George seems to be having quite some trouble convincing the Dragon that his figures are adding up. Can he do any better now he has a second chance to make his point?
"There are four different ways you can present our numbers …."
Sorry, George, you're clearly trying to hide something, and for that reason, we're out.
George, of course, being Mr Osborne of No 11, the Dragon being Evan Davis, and "we" being the public, who heard the Radio 4 presenter give Ozzy short shrift on Thursday's Today show as the Chancellor hesitated, repeated and deviated his way through an exercise in attempted obfuscation.
No 10 was so "furious" with Davis that they made an informal complaint to the Beeb – which was about as effective as Osborne himself on Today, given Davis reported that he had "not been told off" for the way he conducted the interview. And how did he conduct it? By asking, simply, whether the national deficit had risen, and refusing to let Osborne rephrase the question in order to spin a more attractive answer.

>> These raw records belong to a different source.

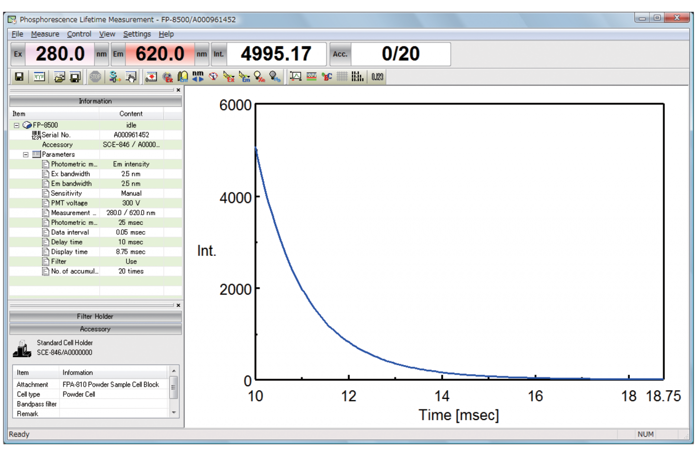
Task: Collapse the FP-8500 tree node
Action: (16, 125)
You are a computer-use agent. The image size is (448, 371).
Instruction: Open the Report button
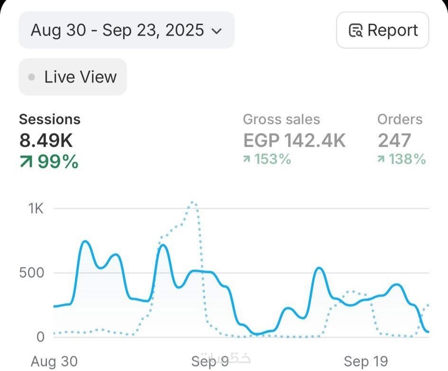coord(383,30)
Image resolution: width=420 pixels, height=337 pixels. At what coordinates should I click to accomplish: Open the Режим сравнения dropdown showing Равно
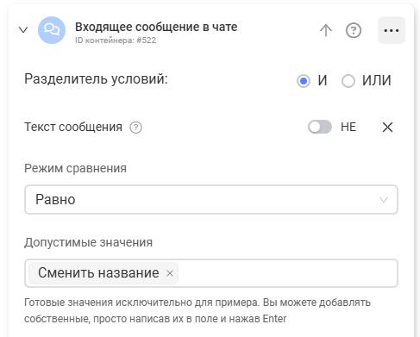click(x=211, y=200)
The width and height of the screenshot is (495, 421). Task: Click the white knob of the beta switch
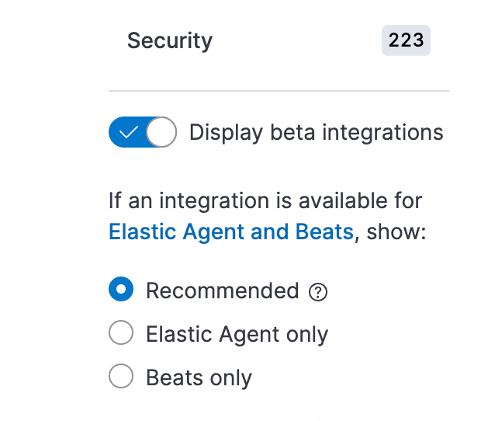pos(161,133)
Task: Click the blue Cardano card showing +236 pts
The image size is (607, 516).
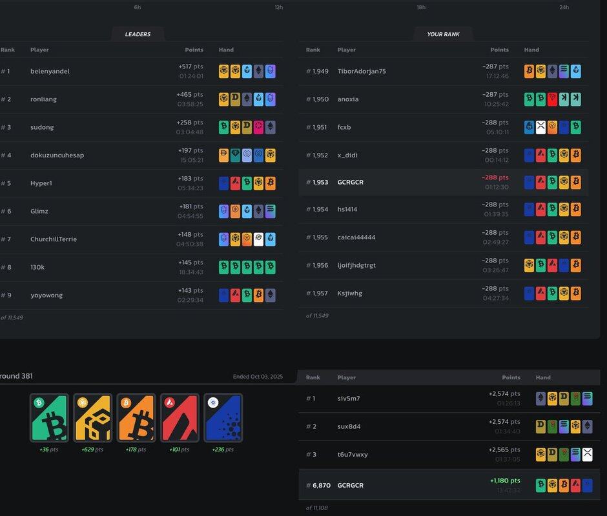Action: pos(223,418)
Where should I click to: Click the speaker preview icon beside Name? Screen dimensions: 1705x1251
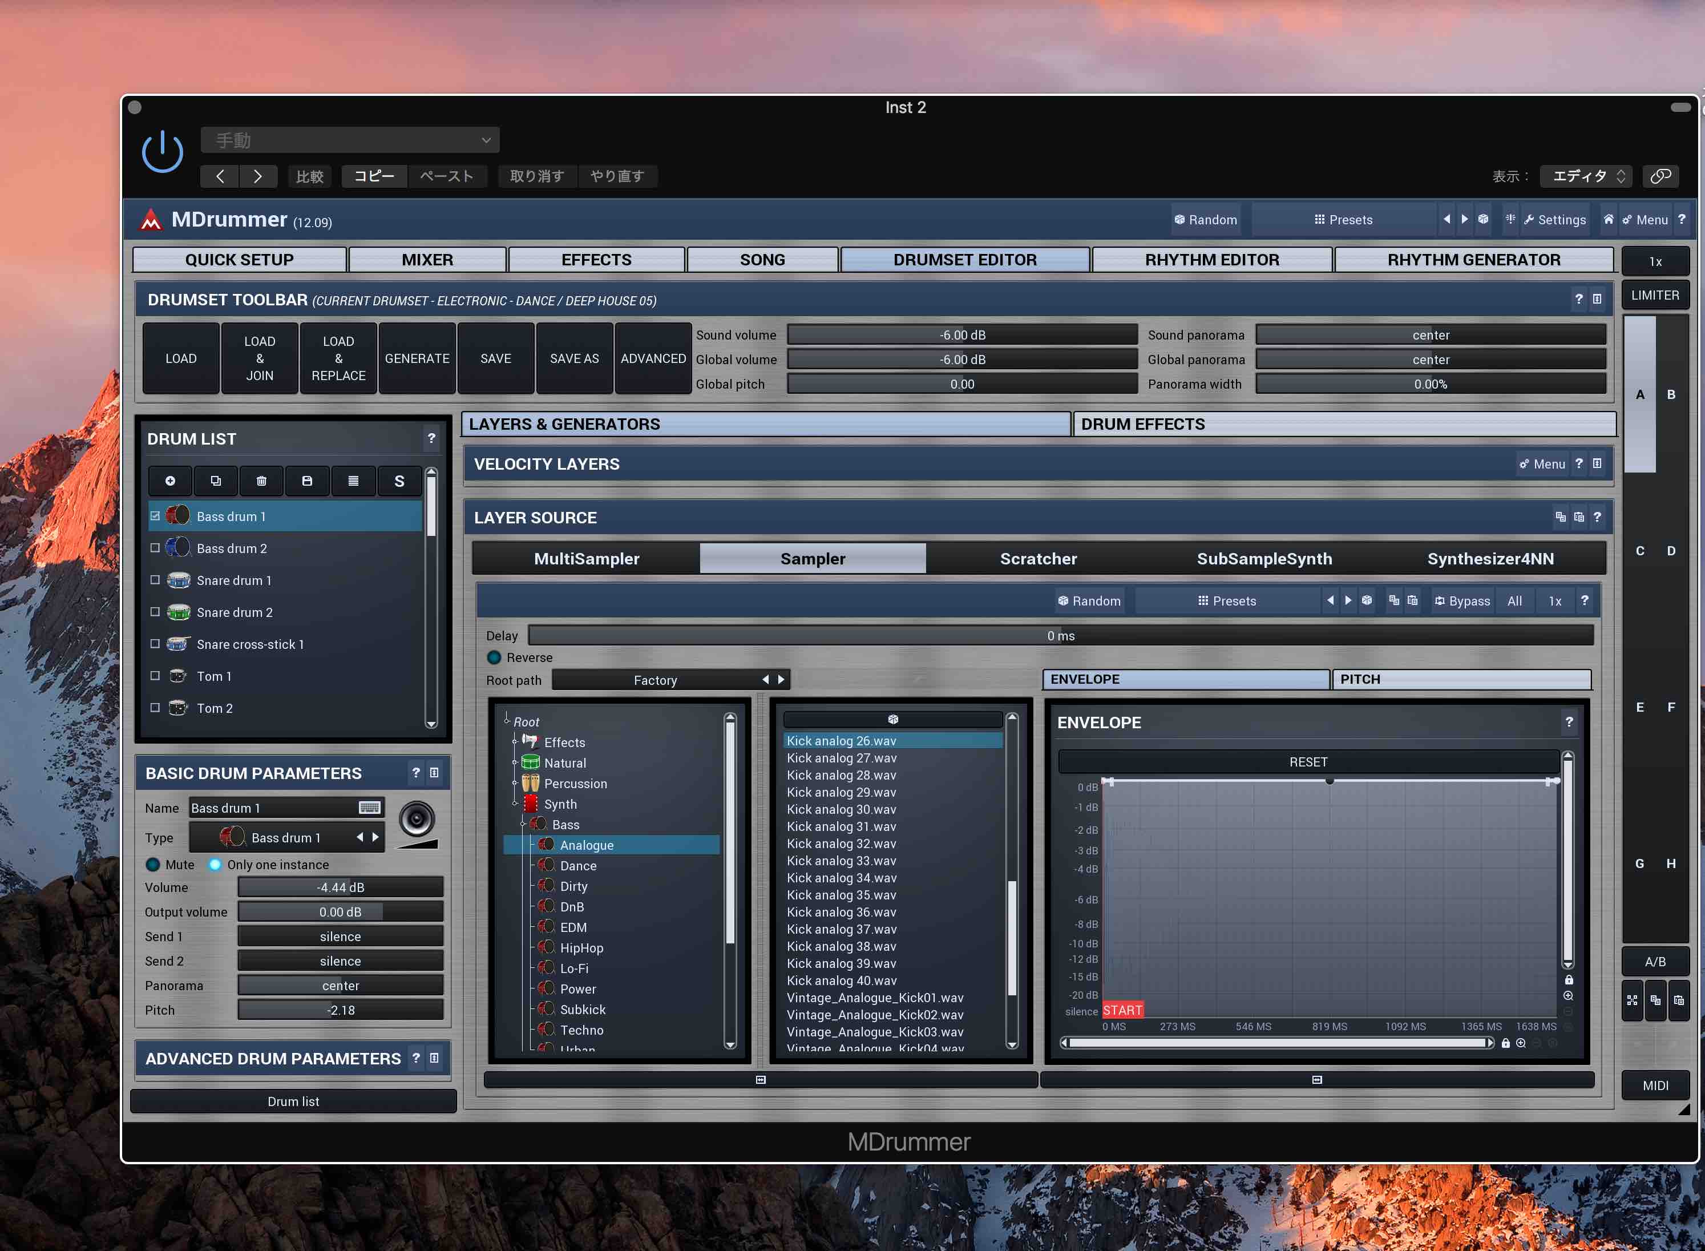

Davis has been criticised for being a softie compared with his attack-dog colleagues Jeremy Paxman and John Humphrys, allowing politicians to wriggle off the hook. So he should be applauded for refusing to allow any such chicanery here.
The incident will add gravitas to his colourful profile, which has seen him regularly appear near the top of this newspaper's annual Pink List. As the cheery presenter who describes exactly what we've just seen on Dragons' Den, he has been immortalised by Paul Whitehouse on Harry & Paul; as a 50-year-old who wanders down to the shops wearing chains and bovver boots (and who is said to have a Prince Albert down below), he has been demonised by the Daily Mail and cheered by all those who enjoy an individual. And now, as the Dragon who slayed the not-so-saintly George, he has become a hero of the downtrodden. Long may his new-found fire-breathing continue.